Thursday, 14 March 2013

Foe by J. M. Coetzee (2/5)

First published: 1986
Page count: 157


The back says: Some time in the second decade of the eighteenth century one Susan Barton told Mr Daniel Foe of her hard and unusual life – most particularly the span of time she spent cast away on an island with a man called Cruso and his mutilated negro servant Friday. This is the story of her story and how it fared at the hands of Foe; distorted truth and inventor of histories.

The Life and Strange Surprising Adventures of Robinson Crusoe was published in 1719 by renowned journalist Daniel Defoe. Enormously successful, it is the supposedly true story of a man stranded for many years on an island in the Atlantic with only his servant Man Friday for company. No mention of Susan Barton is made in it.

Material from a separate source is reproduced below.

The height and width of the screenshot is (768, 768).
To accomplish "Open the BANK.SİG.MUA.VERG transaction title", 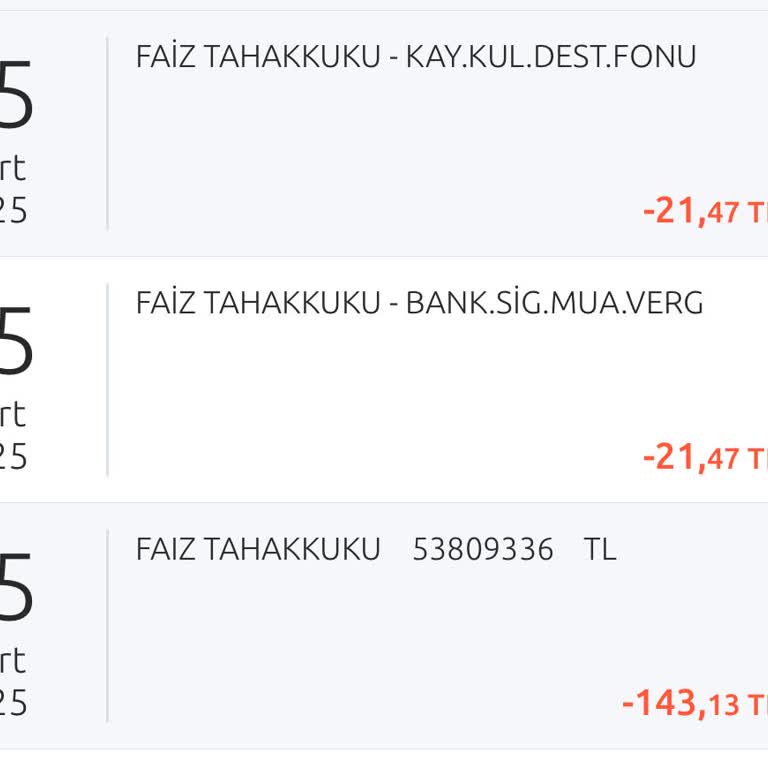I will coord(419,302).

I say: This was almost as boring a read as the novel it was based on, Robinson Crusoe. And by almost I mean that it didn’t have all of the elements that annoyed me with Robinson Crusoe,

i.e. everything.

In this version, Susan is stranded on the same island and Cruso and Friday and claims that Cruso told her that Friday had his tongue cut out by slave traders and that they’ve been together ever since their ship sank. According to Susan Cruso lies about everything, doesn’t give a jot about being saved, and is quite unpleasant. Despite all this she allows him to have sex with her; not because she wants to but because she feels like she might as well let him since he’s been without a woman for so long.

Say what!?

They finally get saved (no thanks to Cruso, who dies on the voyage back) and when they land in England Susan feels responsible for Friday so she decides to stay with him. She looks up Foe and writes letters about her life on the island, which he then turns into the story we all know – full of lies and make believe. After being a complete idiot for a few months Susan shacks up with Foe, who tries to teach Friday to write and read. A lot of other random silliness happens that made me want to gouge my eyes out, but I rather enjoy seeing, so I didn’t.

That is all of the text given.